A turn to an etymological investigation of the word ‘plant’ reveals it to be of the kind of noun that is derived from a verb: a plant (from Latin planta) is a thing that is planted (from Latin plantare). A consideration of these linguistic origins points to an essential typological characteristic of plants: they are sessile (rooted, fixed in place) as opposed to mobile (a distinguishing feature of animals).

So a plant is an organism that is rooted in soil, made of cellulose, and which derives its energy through the process of photosynthesis. There are important exceptions, modifications and addenda that need to be posed to this basic definition, but it at least stakes out some of the basic parameters of plants.

In a less straightforward way, I want to address the social understanding of plants. What is a plant from this perspective? I will address this question first by considering the idea of plant as individual organism as opposed to the idea of plant as collective. One way of considering the complexity of a system is to place it on a scale between the Baroque and Romantic epistemologies that emerged in the 17th through 19th centuries. Briefly summarized, the Baroque perspective looks downward, seeing worlds within worlds in a never-ending diminution in scale. In contrast, the Romantic view looks upward, seeing a grand assembly of agents acting in an enormous and unified ecology. The first perspective is well served by a microscope, the second by a telescope, at least in a suggestive rather than literal sense. Gottfried Wilhelm Leibniz (1646-1716) was a key exponent of Baroque thought, while Alexander von Humboldt (1769-1859) was a major developer of the Romantic outlook. Both views posit the same model, one in which complexity increases with scale, the difference being the direction in which they trace it.

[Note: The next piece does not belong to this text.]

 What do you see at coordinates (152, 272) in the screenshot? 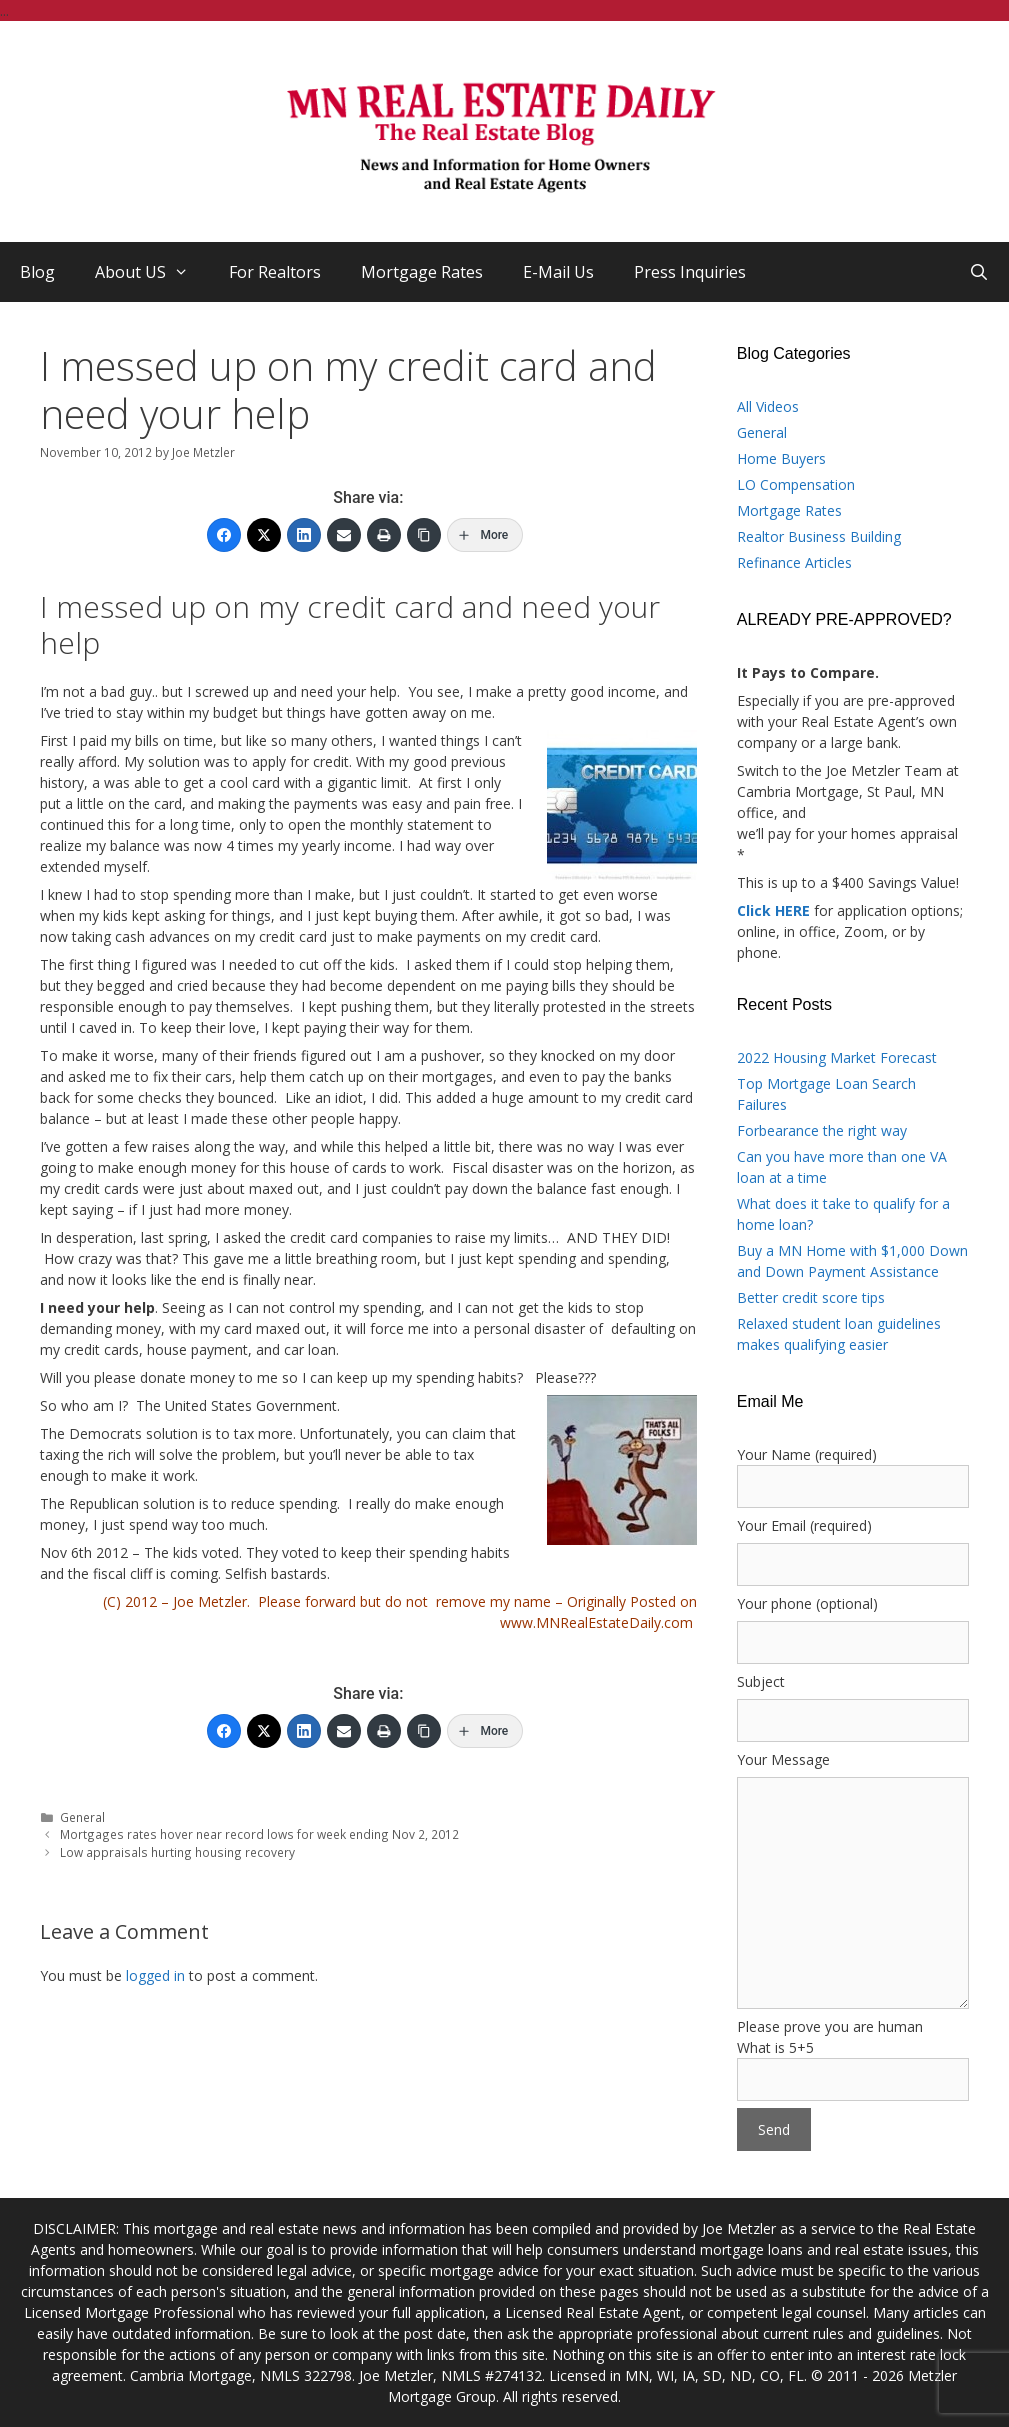
I see `About US` at bounding box center [152, 272].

The significance that this discussion has for plants is that it is often more accurate and useful to see organisms – humans, cats, birds, fish, plants – less as individual beings and more as collective ecologies. The human body, for example, not only hosts a number of other organisms, on its skin and inside its organs, but is in fact dependent upon them. The human digestive system, for example, would not function without the myriad bacteria that populate it.

So how should we look at a human body – as a being or as a community? I aver the latter and do the same for plants, who evince an even stronger distributive nature, in the shape and function of their leaf and root systems (in the Baroque model), as well as in the shape and function of their intra- and inter-species communities (according to the Romantic idea) , aspects of plant physiology that I will address in future posts and again, something that Mancuso and Viola unveil expertly.

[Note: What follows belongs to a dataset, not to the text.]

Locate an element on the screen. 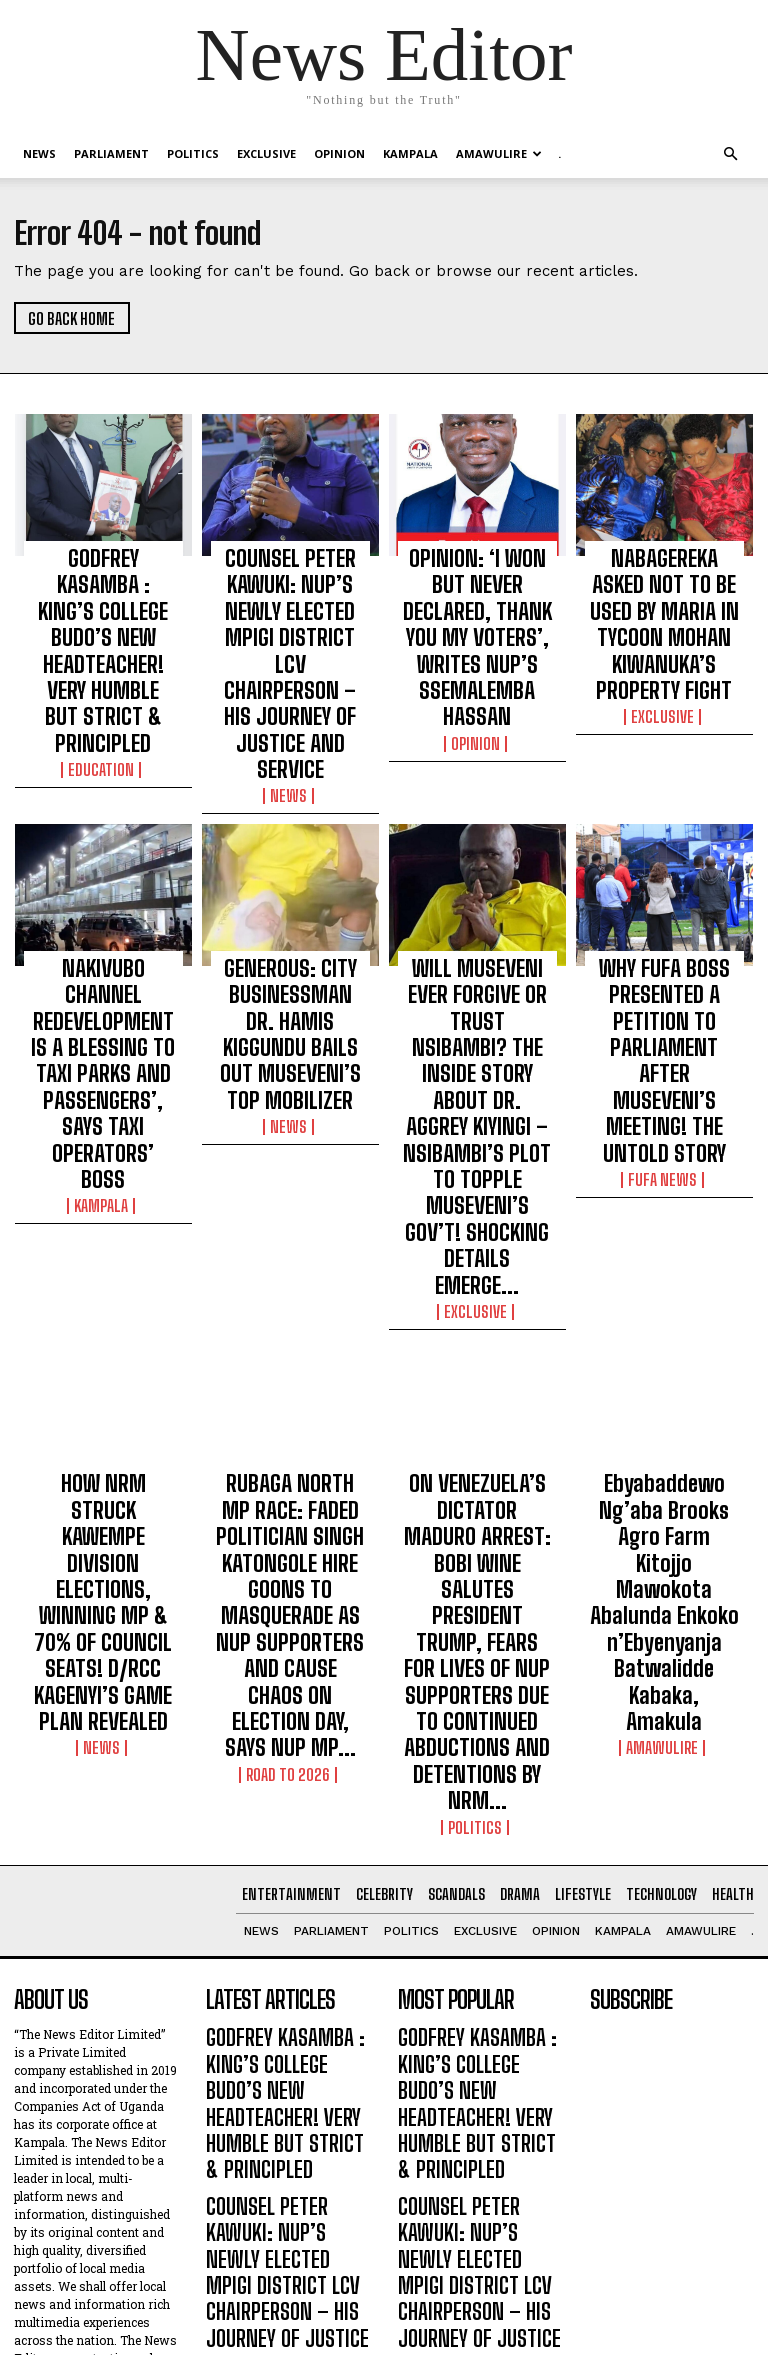  Amawulire is located at coordinates (499, 153).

As for project, perhaps the most important feature of this word is its connotation of ‘process’. The Plant Ontology and Persona Project, as manifest in this blog, is very much a dialog, a discussion that is not necessarily tenuous, as it is based upon sound science and logic, but one that is very much in process. A person is whatever we – individually and collectively – decide it is, so I look forward to your insights on the topic, rendered in the form of comments to each post as it appears.